Under the deal, holders of Credit Suisse AT1 bonds will get nothing, while shareholders, who usually rank below bondholders in terms of who gets paid when a bank or company collapses, will receive US$3.23 billion.

To this point, Jamaludin says if the regulatory framework is “ill-fitting”, it can constrain the debt capital market’s growth and resiliency. “It could also hinder the proper functioning of debt capital markets by, for example, excessively incentivising risk-taking when times are good.

“So debt capital market can still contribute to the economy during challenging times, but only when it is well regulated to ensure proper functioning of its intended purpose.”

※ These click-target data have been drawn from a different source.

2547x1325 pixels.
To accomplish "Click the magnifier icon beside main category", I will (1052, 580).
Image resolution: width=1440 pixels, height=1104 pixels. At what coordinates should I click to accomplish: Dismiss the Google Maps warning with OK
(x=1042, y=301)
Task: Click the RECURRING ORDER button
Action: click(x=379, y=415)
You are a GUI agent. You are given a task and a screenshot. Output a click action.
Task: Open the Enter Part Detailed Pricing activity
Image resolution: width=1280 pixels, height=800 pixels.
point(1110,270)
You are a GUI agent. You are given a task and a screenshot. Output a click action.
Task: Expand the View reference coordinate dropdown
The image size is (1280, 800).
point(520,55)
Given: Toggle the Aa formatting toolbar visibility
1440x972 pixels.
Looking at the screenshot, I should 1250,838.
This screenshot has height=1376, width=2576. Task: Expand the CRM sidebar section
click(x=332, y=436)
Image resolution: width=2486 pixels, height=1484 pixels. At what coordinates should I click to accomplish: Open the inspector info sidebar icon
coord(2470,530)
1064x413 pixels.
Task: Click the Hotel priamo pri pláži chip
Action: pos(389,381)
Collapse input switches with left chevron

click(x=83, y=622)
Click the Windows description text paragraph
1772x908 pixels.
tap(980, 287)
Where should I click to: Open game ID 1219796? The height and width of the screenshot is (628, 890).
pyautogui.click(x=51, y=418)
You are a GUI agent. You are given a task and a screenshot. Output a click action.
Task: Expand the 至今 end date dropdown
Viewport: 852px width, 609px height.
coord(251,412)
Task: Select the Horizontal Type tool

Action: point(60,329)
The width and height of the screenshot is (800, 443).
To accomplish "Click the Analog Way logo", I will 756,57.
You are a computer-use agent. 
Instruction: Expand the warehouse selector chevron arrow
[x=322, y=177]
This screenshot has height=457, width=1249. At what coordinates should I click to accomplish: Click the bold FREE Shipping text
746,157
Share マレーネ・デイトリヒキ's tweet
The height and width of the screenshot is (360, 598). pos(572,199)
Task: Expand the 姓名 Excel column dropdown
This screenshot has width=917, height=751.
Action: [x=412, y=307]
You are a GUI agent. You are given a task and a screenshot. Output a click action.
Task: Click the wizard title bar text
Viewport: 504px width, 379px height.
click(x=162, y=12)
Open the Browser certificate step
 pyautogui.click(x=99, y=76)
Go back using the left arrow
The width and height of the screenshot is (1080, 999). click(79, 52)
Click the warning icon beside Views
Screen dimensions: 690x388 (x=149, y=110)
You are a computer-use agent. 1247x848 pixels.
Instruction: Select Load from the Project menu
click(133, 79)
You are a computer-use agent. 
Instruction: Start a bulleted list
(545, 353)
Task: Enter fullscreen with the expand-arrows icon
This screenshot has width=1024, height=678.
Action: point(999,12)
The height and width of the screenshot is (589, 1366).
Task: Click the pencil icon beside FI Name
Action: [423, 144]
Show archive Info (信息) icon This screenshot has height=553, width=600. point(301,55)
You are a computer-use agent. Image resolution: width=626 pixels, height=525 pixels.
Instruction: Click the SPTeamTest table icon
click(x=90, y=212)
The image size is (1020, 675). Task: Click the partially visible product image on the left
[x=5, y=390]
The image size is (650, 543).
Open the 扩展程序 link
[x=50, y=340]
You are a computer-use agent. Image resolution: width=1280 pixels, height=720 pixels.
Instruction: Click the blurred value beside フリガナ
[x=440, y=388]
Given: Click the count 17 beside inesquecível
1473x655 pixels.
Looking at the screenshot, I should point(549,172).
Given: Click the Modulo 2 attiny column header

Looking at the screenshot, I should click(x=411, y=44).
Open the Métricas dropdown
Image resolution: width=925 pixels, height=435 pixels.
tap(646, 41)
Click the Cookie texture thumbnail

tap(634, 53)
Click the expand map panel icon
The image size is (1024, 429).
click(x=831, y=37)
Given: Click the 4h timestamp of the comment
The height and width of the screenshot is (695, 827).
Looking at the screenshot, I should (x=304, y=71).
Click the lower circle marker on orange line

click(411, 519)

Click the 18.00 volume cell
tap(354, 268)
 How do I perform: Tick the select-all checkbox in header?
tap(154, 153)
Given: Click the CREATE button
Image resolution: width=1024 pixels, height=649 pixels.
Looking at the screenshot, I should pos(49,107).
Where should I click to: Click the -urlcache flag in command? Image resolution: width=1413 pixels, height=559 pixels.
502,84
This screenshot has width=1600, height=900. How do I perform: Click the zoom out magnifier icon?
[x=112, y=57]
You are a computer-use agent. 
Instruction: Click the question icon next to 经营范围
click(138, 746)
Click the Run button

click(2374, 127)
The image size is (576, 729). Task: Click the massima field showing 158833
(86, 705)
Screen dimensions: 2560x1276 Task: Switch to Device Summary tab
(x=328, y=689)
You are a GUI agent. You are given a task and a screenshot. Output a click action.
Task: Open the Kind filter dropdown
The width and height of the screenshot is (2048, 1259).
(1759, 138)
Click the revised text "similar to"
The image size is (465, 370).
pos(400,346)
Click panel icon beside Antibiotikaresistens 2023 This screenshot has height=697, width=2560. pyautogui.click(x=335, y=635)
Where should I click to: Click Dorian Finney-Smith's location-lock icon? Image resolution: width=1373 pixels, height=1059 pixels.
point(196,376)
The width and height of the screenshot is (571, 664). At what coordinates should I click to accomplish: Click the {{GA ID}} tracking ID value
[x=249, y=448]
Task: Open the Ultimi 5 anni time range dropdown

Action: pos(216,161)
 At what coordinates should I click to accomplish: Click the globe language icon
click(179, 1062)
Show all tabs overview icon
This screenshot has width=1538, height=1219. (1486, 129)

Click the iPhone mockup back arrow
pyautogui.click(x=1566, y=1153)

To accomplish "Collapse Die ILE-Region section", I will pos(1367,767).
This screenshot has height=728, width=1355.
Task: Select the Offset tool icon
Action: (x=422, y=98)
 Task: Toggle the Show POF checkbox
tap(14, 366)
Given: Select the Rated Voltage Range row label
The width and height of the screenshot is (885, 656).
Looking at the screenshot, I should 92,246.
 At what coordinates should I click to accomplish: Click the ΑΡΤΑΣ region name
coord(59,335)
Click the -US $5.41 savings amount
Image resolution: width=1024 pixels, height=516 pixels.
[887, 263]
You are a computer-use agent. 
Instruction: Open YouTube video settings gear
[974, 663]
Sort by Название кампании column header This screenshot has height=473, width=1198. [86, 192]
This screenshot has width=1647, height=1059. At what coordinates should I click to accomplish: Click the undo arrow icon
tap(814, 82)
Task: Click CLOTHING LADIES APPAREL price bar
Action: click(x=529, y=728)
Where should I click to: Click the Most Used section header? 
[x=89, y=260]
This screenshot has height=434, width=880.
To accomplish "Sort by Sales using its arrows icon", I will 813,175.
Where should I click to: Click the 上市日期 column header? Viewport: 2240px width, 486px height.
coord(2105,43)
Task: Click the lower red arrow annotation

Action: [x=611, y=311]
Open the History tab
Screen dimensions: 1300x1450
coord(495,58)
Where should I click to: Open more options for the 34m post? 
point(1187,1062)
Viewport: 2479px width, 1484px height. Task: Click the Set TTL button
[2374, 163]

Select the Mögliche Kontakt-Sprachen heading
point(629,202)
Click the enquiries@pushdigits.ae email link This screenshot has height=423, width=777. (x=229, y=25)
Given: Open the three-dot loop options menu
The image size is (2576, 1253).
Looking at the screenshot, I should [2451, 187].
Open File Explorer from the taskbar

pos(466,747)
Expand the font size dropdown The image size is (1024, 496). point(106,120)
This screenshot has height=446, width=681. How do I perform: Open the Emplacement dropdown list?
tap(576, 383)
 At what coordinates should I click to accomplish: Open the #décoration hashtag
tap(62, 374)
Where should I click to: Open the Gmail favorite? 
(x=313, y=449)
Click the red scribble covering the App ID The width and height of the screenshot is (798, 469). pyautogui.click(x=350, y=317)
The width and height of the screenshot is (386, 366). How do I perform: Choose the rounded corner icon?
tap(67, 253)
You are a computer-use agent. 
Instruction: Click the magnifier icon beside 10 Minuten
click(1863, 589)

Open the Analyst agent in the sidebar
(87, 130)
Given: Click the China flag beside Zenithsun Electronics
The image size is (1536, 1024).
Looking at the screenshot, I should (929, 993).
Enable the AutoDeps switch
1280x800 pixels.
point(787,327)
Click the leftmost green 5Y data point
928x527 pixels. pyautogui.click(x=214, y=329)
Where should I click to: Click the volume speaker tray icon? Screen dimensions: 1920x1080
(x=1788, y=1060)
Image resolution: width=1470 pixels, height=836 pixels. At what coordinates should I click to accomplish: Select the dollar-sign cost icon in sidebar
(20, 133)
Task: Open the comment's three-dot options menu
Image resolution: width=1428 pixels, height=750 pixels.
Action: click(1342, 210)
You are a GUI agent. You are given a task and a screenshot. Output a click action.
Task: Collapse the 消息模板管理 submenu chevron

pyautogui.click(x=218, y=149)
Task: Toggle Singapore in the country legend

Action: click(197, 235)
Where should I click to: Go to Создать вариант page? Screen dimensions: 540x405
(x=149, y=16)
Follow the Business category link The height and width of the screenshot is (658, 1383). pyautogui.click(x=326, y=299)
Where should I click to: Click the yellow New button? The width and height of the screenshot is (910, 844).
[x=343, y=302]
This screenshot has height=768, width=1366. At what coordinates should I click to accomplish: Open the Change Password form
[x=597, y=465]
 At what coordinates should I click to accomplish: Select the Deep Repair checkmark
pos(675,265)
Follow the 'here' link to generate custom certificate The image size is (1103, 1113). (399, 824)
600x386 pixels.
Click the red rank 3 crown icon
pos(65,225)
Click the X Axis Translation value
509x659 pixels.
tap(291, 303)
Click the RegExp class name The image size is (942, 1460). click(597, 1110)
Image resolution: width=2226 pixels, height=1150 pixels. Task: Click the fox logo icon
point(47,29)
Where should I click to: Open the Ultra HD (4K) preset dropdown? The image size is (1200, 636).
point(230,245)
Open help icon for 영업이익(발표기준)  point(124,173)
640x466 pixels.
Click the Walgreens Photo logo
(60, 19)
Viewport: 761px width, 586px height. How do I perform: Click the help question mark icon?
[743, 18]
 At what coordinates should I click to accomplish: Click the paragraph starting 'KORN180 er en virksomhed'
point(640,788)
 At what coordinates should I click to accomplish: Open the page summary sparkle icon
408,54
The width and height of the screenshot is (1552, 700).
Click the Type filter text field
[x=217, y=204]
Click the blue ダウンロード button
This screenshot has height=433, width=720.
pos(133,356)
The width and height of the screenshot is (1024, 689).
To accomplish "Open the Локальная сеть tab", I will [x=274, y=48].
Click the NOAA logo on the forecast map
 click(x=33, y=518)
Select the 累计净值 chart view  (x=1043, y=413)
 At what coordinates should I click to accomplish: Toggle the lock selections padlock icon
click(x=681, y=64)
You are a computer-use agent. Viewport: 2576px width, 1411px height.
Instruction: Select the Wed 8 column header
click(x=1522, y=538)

He believes AT1 bonds are still a viable funding source for banks, including in Malaysia, owing to the competitive cost of capital.

Meanwhile, MARC expects some RM100 billion to RM120 billion worth of new debt issuances in Malaysia this year, with about 40% coming from banks and/or financial institutions.

“Given the anticipated moderating economic growth and investment, along with tighter financial conditions resulting from Bank Negara’s four consecutive 25-basis-point OPR (overnight policy rate) hikes last year, we expect this year’s issuance of local long-term corporate bonds to normalise (between RM100 billion and RM120 billion),” says Jamaludin.